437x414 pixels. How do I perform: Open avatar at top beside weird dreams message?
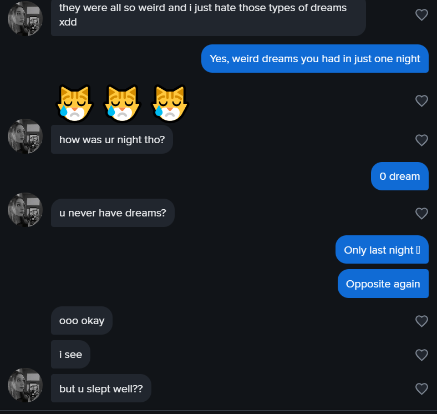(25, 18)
==
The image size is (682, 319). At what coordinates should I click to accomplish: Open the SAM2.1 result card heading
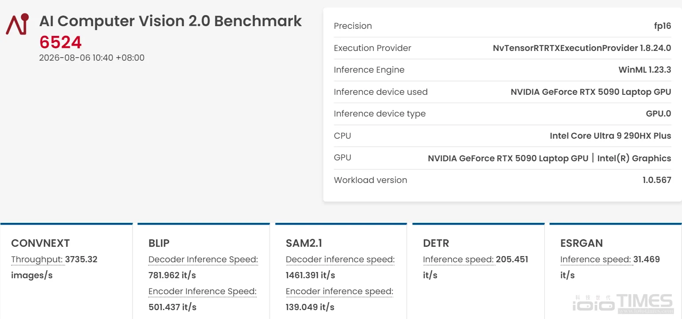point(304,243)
==
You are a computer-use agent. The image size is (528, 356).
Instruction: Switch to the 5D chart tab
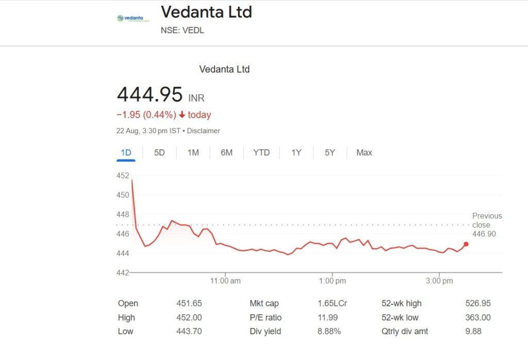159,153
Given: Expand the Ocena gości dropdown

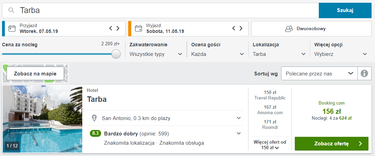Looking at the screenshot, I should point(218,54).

Exercise aim: In the data from the line containing "You are a computer-use" through the line containing "Looking at the", inclusive, swap "dropdown" for "menu" and keep everything else the same. Return only those lines, without the pictures.

Task response:
You are a computer-use agent. The image size is (528, 356).
Instruction: Switch to the 5D chart tab
159,153
Given: Expand the Ocena gości menu

Looking at the screenshot, I should point(218,54).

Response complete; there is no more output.